• **The exercise**: Write out the material below again, replacing every "Find the location of" with "Locate" and leaving everything else unchanged.

Item-finding records
────────────────────────────────────────

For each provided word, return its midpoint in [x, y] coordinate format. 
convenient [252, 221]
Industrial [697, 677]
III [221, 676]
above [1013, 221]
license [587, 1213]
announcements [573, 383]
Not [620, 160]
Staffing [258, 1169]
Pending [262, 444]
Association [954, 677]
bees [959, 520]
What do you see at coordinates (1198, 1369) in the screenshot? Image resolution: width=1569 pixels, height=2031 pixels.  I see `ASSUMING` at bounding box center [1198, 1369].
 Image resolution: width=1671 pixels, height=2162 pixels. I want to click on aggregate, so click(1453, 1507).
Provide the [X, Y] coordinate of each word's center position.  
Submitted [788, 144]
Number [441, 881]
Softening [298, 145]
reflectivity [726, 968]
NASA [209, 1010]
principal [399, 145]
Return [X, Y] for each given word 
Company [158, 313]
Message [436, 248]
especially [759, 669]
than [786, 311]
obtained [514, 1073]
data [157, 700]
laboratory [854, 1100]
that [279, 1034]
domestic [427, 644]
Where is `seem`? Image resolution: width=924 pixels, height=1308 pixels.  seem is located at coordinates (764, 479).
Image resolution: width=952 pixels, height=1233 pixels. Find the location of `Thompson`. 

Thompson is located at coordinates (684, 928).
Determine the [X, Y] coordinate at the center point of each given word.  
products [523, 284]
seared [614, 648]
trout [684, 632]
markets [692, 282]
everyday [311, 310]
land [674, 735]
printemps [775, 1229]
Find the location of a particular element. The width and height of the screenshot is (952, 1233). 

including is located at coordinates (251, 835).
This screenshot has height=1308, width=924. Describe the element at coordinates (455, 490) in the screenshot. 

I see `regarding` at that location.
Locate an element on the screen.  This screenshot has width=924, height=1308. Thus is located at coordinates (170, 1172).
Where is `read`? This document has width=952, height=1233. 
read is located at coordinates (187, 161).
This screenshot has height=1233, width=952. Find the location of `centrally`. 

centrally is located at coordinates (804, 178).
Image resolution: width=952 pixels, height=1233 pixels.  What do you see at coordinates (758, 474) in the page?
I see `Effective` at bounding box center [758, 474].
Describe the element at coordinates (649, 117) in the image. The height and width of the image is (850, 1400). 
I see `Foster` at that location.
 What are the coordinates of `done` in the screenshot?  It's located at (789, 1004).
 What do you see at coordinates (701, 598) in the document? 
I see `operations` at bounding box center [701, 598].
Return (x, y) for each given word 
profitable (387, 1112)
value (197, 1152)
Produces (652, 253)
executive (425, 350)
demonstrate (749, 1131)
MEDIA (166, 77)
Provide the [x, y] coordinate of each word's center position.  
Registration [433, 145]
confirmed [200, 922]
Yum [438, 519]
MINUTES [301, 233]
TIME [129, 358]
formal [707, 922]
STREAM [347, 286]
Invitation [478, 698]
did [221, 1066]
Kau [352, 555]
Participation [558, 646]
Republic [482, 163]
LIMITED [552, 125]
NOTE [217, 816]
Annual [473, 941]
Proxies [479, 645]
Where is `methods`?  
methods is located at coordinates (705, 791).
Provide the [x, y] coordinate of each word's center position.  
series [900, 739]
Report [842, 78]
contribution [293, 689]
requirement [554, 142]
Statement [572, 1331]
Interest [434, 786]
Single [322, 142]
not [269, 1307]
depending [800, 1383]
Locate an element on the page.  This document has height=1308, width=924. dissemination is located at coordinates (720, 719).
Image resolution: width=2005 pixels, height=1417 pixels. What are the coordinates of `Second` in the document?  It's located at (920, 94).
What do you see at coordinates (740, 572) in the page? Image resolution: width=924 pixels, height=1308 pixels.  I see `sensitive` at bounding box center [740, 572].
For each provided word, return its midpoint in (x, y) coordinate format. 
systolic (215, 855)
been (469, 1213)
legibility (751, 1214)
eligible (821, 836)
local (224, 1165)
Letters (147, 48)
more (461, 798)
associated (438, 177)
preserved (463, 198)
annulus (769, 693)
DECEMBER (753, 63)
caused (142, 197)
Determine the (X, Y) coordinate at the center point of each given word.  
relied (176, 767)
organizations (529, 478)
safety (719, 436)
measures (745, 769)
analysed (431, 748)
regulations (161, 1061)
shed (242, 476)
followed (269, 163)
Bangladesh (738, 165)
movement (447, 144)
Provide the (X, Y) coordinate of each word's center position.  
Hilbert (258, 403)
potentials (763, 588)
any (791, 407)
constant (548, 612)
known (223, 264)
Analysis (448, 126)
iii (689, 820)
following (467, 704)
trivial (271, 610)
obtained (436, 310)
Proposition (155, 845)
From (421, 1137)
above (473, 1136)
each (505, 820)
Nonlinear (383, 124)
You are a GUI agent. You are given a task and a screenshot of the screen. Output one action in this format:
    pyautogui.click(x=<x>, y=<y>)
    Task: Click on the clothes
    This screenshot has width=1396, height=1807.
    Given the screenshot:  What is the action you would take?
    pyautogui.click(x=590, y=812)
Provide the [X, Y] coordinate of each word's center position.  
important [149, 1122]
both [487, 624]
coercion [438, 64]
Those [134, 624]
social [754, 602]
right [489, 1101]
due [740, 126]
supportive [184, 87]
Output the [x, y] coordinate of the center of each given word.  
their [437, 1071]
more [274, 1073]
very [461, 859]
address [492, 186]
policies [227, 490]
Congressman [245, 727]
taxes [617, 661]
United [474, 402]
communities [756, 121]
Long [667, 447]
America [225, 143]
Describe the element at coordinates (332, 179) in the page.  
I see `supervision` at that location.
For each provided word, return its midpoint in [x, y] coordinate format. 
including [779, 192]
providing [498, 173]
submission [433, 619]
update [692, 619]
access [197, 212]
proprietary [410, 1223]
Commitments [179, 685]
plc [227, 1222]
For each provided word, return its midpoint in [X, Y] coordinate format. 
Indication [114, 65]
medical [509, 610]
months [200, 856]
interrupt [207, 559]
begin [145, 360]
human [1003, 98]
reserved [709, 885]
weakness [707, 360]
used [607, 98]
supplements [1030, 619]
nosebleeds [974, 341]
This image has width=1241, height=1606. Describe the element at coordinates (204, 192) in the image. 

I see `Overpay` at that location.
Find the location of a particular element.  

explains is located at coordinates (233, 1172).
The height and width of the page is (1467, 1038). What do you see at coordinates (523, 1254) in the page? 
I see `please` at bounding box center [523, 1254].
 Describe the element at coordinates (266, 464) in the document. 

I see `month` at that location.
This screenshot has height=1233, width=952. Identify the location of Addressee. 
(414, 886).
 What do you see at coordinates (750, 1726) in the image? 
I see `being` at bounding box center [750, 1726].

────────────────────────────────────────

• **Written response**:
For each provided word, return its midpoint in [x, y] coordinate format. 
convenient [252, 221]
Industrial [697, 677]
III [221, 676]
above [1013, 221]
license [587, 1213]
announcements [573, 383]
Not [620, 160]
Staffing [258, 1169]
Pending [262, 444]
Association [954, 677]
bees [959, 520]
What do you see at coordinates (1198, 1369) in the screenshot? Image resolution: width=1569 pixels, height=2031 pixels.  I see `ASSUMING` at bounding box center [1198, 1369].
 Image resolution: width=1671 pixels, height=2162 pixels. I want to click on aggregate, so click(1453, 1507).
Provide the [X, Y] coordinate of each word's center position.  
Submitted [788, 144]
Number [441, 881]
Softening [298, 145]
reflectivity [726, 968]
NASA [209, 1010]
principal [399, 145]
Return [X, Y] for each given word 
Company [158, 313]
Message [436, 248]
especially [759, 669]
than [786, 311]
obtained [514, 1073]
data [157, 700]
laboratory [854, 1100]
that [279, 1034]
domestic [427, 644]
Where is `seem`? Image resolution: width=924 pixels, height=1308 pixels.  seem is located at coordinates (764, 479).
Image resolution: width=952 pixels, height=1233 pixels. Locate `Thompson`. 

Thompson is located at coordinates (684, 928).
Determine the [X, Y] coordinate at the center point of each given word.  
products [523, 284]
seared [614, 648]
trout [684, 632]
markets [692, 282]
everyday [311, 310]
land [674, 735]
printemps [775, 1229]
Locate a particular element. The width and height of the screenshot is (952, 1233). 

including is located at coordinates (251, 835).
This screenshot has height=1308, width=924. Describe the element at coordinates (455, 490) in the screenshot. 

I see `regarding` at that location.
Locate an element on the screen.  This screenshot has width=924, height=1308. Thus is located at coordinates (170, 1172).
Where is `read`? This document has width=952, height=1233. 
read is located at coordinates (187, 161).
This screenshot has height=1233, width=952. Locate `centrally`. 

centrally is located at coordinates (804, 178).
Image resolution: width=952 pixels, height=1233 pixels.  What do you see at coordinates (758, 474) in the page?
I see `Effective` at bounding box center [758, 474].
Describe the element at coordinates (649, 117) in the image. The height and width of the image is (850, 1400). 
I see `Foster` at that location.
 What are the coordinates of `done` in the screenshot?  It's located at (789, 1004).
 What do you see at coordinates (701, 598) in the document? 
I see `operations` at bounding box center [701, 598].
Return (x, y) for each given word 
profitable (387, 1112)
value (197, 1152)
Produces (652, 253)
executive (425, 350)
demonstrate (749, 1131)
MEDIA (166, 77)
Provide the [x, y] coordinate of each word's center position.  
Registration [433, 145]
confirmed [200, 922]
Yum [438, 519]
MINUTES [301, 233]
TIME [129, 358]
formal [707, 922]
STREAM [347, 286]
Invitation [478, 698]
did [221, 1066]
Kau [352, 555]
Participation [558, 646]
Republic [482, 163]
LIMITED [552, 125]
NOTE [217, 816]
Annual [473, 941]
Proxies [479, 645]
Where is `methods`?  
methods is located at coordinates (705, 791).
Provide the [x, y] coordinate of each word's center position.  
series [900, 739]
Report [842, 78]
contribution [293, 689]
requirement [554, 142]
Statement [572, 1331]
Interest [434, 786]
Single [322, 142]
not [269, 1307]
depending [800, 1383]
Locate an element on the page.  This document has height=1308, width=924. dissemination is located at coordinates (720, 719).
Image resolution: width=2005 pixels, height=1417 pixels. What are the coordinates of `Second` in the document?  It's located at (920, 94).
What do you see at coordinates (740, 572) in the page? Image resolution: width=924 pixels, height=1308 pixels.  I see `sensitive` at bounding box center [740, 572].
For each provided word, return its midpoint in (x, y) coordinate format. 
systolic (215, 855)
been (469, 1213)
legibility (751, 1214)
eligible (821, 836)
local (224, 1165)
Letters (147, 48)
more (461, 798)
associated (438, 177)
preserved (463, 198)
annulus (769, 693)
DECEMBER (753, 63)
caused (142, 197)
Determine the (X, Y) coordinate at the center point of each given word.  
relied (176, 767)
organizations (529, 478)
safety (719, 436)
measures (745, 769)
analysed (431, 748)
regulations (161, 1061)
shed (242, 476)
followed (269, 163)
Bangladesh (738, 165)
movement (447, 144)
Provide the (X, Y) coordinate of each word's center position.  
Hilbert (258, 403)
potentials (763, 588)
any (791, 407)
constant (548, 612)
known (223, 264)
Analysis (448, 126)
iii (689, 820)
following (467, 704)
trivial (271, 610)
obtained (436, 310)
Proposition (155, 845)
From (421, 1137)
above (473, 1136)
each (505, 820)
Nonlinear (383, 124)
You are a GUI agent. You are given a task and a screenshot of the screen. Output one action in this format:
    pyautogui.click(x=<x>, y=<y>)
    Task: Click on the clothes
    This screenshot has width=1396, height=1807.
    Given the screenshot:  What is the action you would take?
    pyautogui.click(x=590, y=812)
Provide the [X, Y] coordinate of each word's center position.  
important [149, 1122]
both [487, 624]
coercion [438, 64]
Those [134, 624]
social [754, 602]
right [489, 1101]
due [740, 126]
supportive [184, 87]
Output the [x, y] coordinate of the center of each given word.  
their [437, 1071]
more [274, 1073]
very [461, 859]
address [492, 186]
policies [227, 490]
Congressman [245, 727]
taxes [617, 661]
United [474, 402]
communities [756, 121]
Long [667, 447]
America [225, 143]
Describe the element at coordinates (332, 179) in the page.  
I see `supervision` at that location.
For each provided word, return its midpoint in [x, y] coordinate format. 
including [779, 192]
providing [498, 173]
submission [433, 619]
update [692, 619]
access [197, 212]
proprietary [410, 1223]
Commitments [179, 685]
plc [227, 1222]
For each provided word, return its midpoint in [X, Y] coordinate format. 
Indication [114, 65]
medical [509, 610]
months [200, 856]
interrupt [207, 559]
begin [145, 360]
human [1003, 98]
reserved [709, 885]
weakness [707, 360]
used [607, 98]
supplements [1030, 619]
nosebleeds [974, 341]
This image has width=1241, height=1606. Describe the element at coordinates (204, 192) in the image. 

I see `Overpay` at that location.
Locate a particular element.  

explains is located at coordinates (233, 1172).
The height and width of the page is (1467, 1038). What do you see at coordinates (523, 1254) in the page? 
I see `please` at bounding box center [523, 1254].
 Describe the element at coordinates (266, 464) in the document. 

I see `month` at that location.
This screenshot has height=1233, width=952. Identify the location of Addressee. 
(414, 886).
 What do you see at coordinates (750, 1726) in the image? 
I see `being` at bounding box center [750, 1726].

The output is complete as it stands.